** START SOURCE MATERIAL **

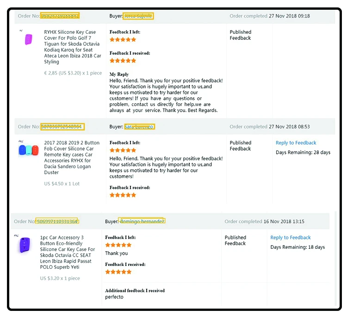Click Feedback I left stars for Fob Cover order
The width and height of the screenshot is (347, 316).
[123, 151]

** END SOURCE MATERIAL **
** START SOURCE MATERIAL **

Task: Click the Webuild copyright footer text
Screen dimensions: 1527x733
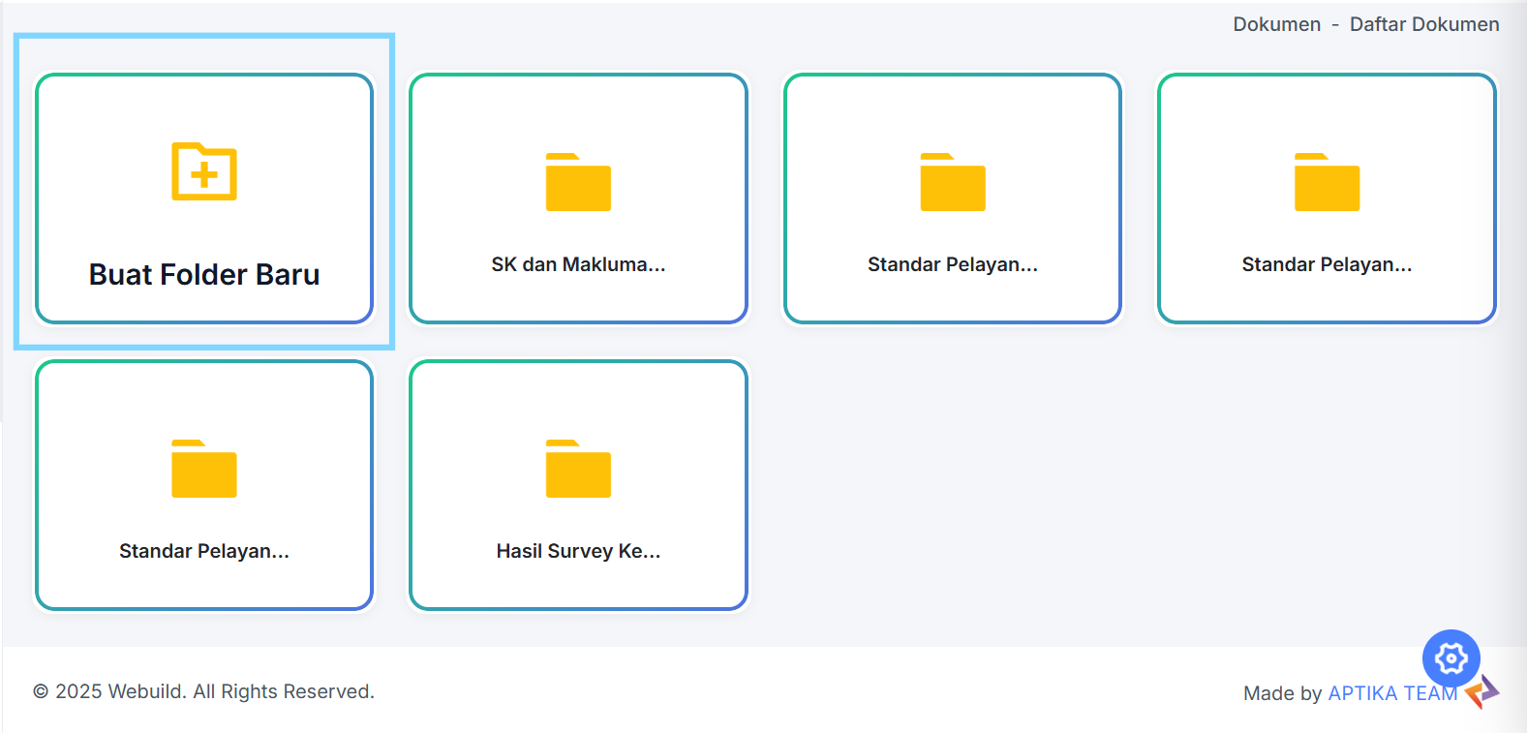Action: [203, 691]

** END SOURCE MATERIAL **
** START SOURCE MATERIAL **

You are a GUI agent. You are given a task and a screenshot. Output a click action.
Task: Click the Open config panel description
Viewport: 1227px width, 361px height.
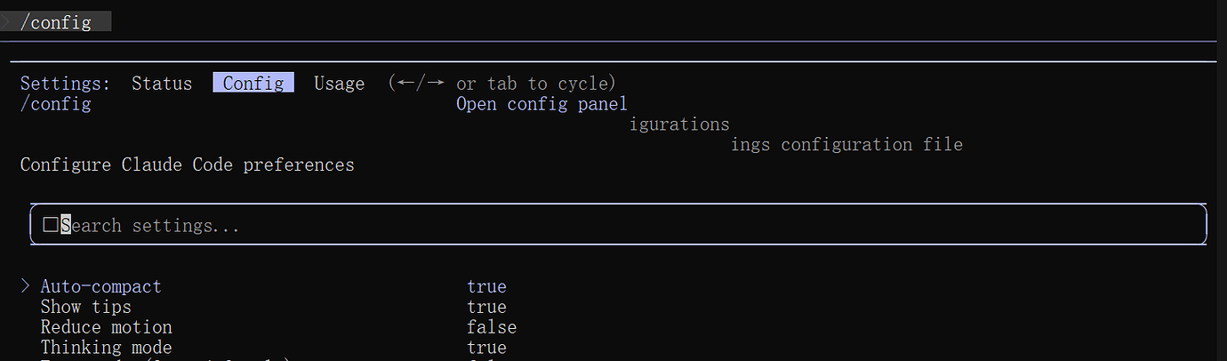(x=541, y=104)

** END SOURCE MATERIAL **

§ **AIM**
Output the records as a numbered list with blank lines omitted, starting at the line containing "Task: Click the Webuild copyright footer text" and ending after the line containing "Action: [203, 691]". Leave out the pictures.

§ **PROBLEM SOLUTION**
1. Task: Click the Webuild copyright footer text
2. Screen dimensions: 1527x733
3. Action: [203, 691]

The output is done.